◆ TASK DESCRIPTION ◆
When you write out the entries, keep every line exactly as it appears.

[DATA FOR ANALYSIS]

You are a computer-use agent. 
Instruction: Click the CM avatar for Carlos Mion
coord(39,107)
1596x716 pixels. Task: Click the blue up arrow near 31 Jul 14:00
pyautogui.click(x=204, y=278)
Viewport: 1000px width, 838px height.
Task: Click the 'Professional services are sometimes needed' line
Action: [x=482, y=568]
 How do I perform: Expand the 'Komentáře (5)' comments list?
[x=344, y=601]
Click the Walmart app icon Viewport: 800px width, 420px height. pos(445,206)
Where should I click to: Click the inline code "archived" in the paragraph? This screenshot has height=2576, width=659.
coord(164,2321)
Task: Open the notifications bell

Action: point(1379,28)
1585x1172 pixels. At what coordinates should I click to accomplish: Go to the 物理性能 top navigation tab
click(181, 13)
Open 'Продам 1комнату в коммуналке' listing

[/DATA FOR ANALYSIS]

◆ EXERCISE ANSWER ◆
You are a computer-use agent. 
Instruction: Click the CM avatar for Carlos Mion
coord(39,107)
1596x716 pixels. Task: Click the blue up arrow near 31 Jul 14:00
pyautogui.click(x=204, y=278)
Viewport: 1000px width, 838px height.
Task: Click the 'Professional services are sometimes needed' line
Action: [x=482, y=568]
 How do I perform: Expand the 'Komentáře (5)' comments list?
[x=344, y=601]
Click the Walmart app icon Viewport: 800px width, 420px height. pos(445,206)
Where should I click to: Click the inline code "archived" in the paragraph? This screenshot has height=2576, width=659.
coord(164,2321)
Task: Open the notifications bell

Action: point(1379,28)
1585x1172 pixels. At what coordinates should I click to accomplish: Go to the 物理性能 top navigation tab
click(181, 13)
Open 'Продам 1комнату в коммуналке' listing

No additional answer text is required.